How to Make Vietnamese Pork Spring Roll (Traditional & Healthy Version)
Vietnamese Pork Spring Rolls, known locally as 'Goi Cuon', are a fresh and vibrant lunch option that beautifully reflect the multicultural tapestry of Malaysian cuisine. In Malaysia, this dish is commonly enjoyed by the Vietnamese diaspora and food enthusiasts who appreciate light, wholesome meals packed with herbs and local flavors. Our vegetarian adaptation is inspired by Malaysian ingredients like daun ketumbar (coriander leaves), taugeh (bean sprouts), and locally-grown lemongrass, making it a perfect harmony of Vietnamese origins with a Malaysian twist. Unlike the deep-fried popiah, these spring rolls are not fried, keeping them light and refreshing—ideal for our tropical climate. The translucent rice paper wraps around a colorful medley of vegetables, tofu, and aromatic herbs, making each bite a crunchy, juicy, and fragrant experience. The accompanying dipping sauce, infused with limau nipis (lime) and a hint of cili padi (bird’s eye chili), delivers a tangy punch that Malaysians love.
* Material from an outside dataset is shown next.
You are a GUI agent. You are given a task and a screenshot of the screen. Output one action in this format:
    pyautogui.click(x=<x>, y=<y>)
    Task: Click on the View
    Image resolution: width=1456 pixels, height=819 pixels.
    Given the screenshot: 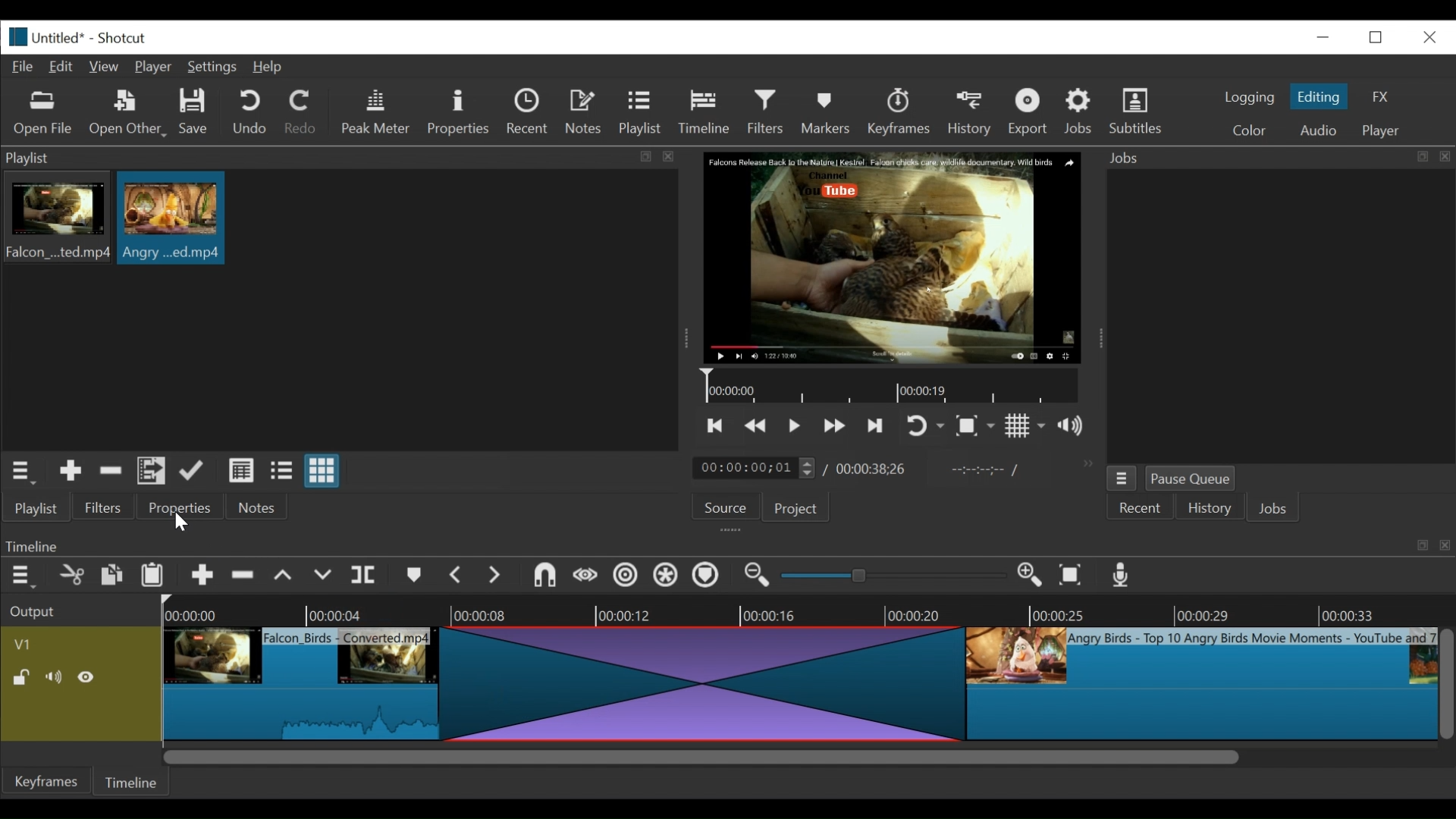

Enjoyed as a lunch or light snack, these rolls are a popular choice at gatherings, pasar malam, or as a quick, healthy meal at home.
Ingredients
- 6 sheets Rice paper wrappers (Bánh tráng)
- 100g Firm tofu (cubed, pressed)
- 1 medium Carrot (julienned)
- 1 small Cucumber (julienned)
- 1 cup Bean sprouts (taugeh, rinsed)
- 1/2 cup Fresh coriander (daun ketumbar, chopped)
- 1/4 cup Fresh mint leaves (daun pudina)
- 4 leaves Lettuce leaves (romaine or butterhead, torn)
- 1 stalk Lemongrass (finely minced)
- 2 tbsp Roasted peanuts (crushed, for garnish)
- 2 tbsp Soy sauce (reduced sodium)
- 2 tbsp Lime juice (limau nipis, for dipping sauce)
- 1 small Bird's eye chili (cili padi, finely chopped (optional))
- 1 tsp Brown sugar (gula perang)
Step-by-step instructions
Step 1 · Press and cube the firm tofu
Press and cube the firm tofu. In a non-stick pan, lightly sauté tofu cubes with minced lemongrass until golden brown. Set aside to cool.
Step 2 · Julienne the carrot and cucumber
Julienne the carrot and cucumber. Rinse and drain bean sprouts (taugeh). Prepare fresh herbs: chop coriander and mint, and tear lettuce leaves into large pieces.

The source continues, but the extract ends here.